The Guirguis’ claimed RFG representatives misled them about a supply line to a Townsville outlet from Brisbane prior to their signing of a franchise agreement in 2012.
They alleged RFG reassured them about their ability to supply high-quality products from 1,400km away, but shortly before they opened the Brisbane supplier went bust, meaning products had to be driven up from Sydney, which is over 2,000km away.
In a complaint sent to RFG via email in July 2012, Mrs Guirguis said products were arriving in such bad condition they could not be sold.
“Our large cakes take way too long to get to our store, we can’t have icing sugar, cream or photos on the cakes,” she explained in the email.

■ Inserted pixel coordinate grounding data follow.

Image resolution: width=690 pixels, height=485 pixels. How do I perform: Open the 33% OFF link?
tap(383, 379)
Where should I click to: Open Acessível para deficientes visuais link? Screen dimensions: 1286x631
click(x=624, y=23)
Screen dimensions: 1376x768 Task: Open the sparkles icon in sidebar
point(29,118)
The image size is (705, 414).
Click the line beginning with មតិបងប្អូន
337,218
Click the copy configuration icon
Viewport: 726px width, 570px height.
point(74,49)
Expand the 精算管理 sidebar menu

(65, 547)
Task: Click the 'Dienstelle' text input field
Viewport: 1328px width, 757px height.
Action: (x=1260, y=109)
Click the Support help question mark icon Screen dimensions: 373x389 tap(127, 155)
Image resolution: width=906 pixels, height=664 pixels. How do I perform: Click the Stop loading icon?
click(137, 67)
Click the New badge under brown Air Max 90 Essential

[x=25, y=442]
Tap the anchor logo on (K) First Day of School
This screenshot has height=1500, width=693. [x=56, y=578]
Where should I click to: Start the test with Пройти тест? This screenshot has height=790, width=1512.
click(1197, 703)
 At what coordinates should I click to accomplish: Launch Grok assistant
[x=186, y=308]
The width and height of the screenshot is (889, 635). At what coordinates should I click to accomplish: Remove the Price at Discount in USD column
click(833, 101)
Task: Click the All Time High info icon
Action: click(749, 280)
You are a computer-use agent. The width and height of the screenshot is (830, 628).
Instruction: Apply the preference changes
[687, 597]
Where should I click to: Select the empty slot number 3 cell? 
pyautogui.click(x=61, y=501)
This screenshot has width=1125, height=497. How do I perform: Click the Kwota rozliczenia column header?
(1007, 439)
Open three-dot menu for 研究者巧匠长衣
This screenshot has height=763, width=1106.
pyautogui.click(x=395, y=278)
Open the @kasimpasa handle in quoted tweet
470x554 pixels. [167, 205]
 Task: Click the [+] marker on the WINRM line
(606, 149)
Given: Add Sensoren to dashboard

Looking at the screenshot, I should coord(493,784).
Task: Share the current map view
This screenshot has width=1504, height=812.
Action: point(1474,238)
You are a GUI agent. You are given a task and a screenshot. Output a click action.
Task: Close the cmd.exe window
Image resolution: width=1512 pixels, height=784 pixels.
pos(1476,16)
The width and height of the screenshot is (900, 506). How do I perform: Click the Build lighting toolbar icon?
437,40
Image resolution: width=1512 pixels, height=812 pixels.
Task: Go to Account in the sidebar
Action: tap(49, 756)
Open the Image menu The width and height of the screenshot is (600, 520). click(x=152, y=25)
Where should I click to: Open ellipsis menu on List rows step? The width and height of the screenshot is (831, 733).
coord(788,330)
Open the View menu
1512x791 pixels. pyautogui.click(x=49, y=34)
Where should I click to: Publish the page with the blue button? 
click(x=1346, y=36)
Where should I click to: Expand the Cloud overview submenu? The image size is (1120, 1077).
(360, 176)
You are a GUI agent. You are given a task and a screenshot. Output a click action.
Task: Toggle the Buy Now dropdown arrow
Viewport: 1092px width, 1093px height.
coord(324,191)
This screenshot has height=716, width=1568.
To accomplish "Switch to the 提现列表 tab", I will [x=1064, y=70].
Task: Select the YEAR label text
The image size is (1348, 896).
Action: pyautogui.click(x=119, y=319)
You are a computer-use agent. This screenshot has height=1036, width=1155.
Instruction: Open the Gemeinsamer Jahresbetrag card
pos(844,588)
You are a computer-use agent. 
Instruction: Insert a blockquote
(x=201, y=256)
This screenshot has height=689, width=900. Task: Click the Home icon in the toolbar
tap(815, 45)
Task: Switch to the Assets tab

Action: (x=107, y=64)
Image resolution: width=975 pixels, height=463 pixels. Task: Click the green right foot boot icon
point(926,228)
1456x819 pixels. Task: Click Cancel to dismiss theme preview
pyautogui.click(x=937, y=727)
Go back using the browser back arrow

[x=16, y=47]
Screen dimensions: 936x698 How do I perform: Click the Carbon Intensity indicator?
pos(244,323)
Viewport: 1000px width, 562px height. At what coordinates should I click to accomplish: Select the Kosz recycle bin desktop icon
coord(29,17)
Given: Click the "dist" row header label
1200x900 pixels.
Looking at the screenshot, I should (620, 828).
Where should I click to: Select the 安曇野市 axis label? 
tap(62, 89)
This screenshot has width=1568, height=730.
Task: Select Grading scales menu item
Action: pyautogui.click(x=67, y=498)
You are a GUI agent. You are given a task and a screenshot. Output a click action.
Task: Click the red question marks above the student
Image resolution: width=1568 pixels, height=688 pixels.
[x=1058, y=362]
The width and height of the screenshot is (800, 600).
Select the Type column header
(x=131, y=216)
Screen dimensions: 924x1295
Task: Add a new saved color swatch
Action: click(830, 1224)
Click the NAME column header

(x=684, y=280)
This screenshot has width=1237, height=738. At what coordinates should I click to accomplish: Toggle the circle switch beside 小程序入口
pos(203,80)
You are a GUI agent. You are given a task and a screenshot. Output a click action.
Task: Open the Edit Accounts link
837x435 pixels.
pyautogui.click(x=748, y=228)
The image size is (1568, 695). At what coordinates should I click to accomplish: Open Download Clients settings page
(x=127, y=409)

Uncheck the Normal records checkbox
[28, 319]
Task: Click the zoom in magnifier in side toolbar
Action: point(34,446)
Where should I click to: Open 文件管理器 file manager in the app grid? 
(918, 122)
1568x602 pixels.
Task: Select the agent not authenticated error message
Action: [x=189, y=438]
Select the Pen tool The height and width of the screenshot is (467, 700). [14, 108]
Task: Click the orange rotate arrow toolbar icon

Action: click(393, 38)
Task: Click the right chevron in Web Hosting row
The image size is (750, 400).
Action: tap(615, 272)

“They arrive thawed out and most (I have all the photos to prove this) of the cakes small and large arrive in a poor state so bad that most can NOT be sold. Also as I have stated before some of your products are just too dry and we get a lot left on the plate or returned.”
The Guirguis’ sent several more complaints to RFG via email over the proceeding months regarding poor stock quality, and by August 2012, were trying to sell the business.
Frustrated with the ongoing supply and quality issues, the Guirguis’ stopped paying franchise service fees and marketing levies to RFG in October 2012.
Midway through 2013, the couple abandoned the outlet, having racked up $37,631 in trading losses.
An RFG representative had previously told the franchisees they could make $12,000 a week from the store, dismissing their original concerns about the outlet’s supply chain arrangements before their franchise agreements.
In its defence, RFG argued representations made to the franchisees before they signed on were “mere puffery”.
In legal terms, puffery relates to marketing speak that’s not supposed to be seriously considered and is not able to be proved correct or incorrect.
But Brisbane District Court judge Rosengren didn’t agree it applied in this case.
“I do not accept that any of the established representations can be characterised as mere puffery in the various contexts in which they were made,” she said.
“They were as to the kinds of products to be supplied to a potential franchisee for retail sale by it, the reliability and frequency of that supply from Brisbane and the quality of those products upon their receipt in Townsville. They were significant definitive statements.”
In a counterclaim, RFG attempted to recover $650,552 from the couple, claiming it had suffered a financial loss as a result of unpaid franchise fees and other costs associated with the store being abandoned.
But Judge Rosengren dismissed the counterclaim, finding in favour of the Guirguis’ and agreeing to hear submissions from both parties before making formal orders on costs and interest.
“The plaintiffs’ claims have been successful and the defendants are liable. RFG cannot recover damages or other relief for loss and damage caused by misleading and deceptive conduct of the plaintiffs, where the loss or damage is liability in damages to the plaintiffs for misleading or deceptive conduct under the ACL,” she said.
The franchisees spent $72,000 on franchise fees, $216,993 on fit-out and equipment, and incurred $3,900 in transaction costs setting up the business. In addition, $42,237 in borrowing costs were also incurred.
Lost wages, including super, amounted to a combined $105,000, with Mr Guirguis leaving a $250,000-a-year role at engineering business Laing O’Rourke to operate the franchise.
In total, the couple is out of pocket over $400,000, not including legal fees.
The case is the latest cog in the wheel for RFG, which has come under repeated criticism in recent years over its dealings with franchisees.
In a statement, an RFG spokesperson said the company was considering its legal options.
“The matter concerns events that occurred in 2012, which we consider are unique to the case. It was initially tried in the District Court in 2016, where the Franchisor was successful in its defence,” the spokesperson said.
“We are disappointed with the District Court’s most recent decision, and are engaging with our legal advisors regarding those options which may be available to the Franchisor.”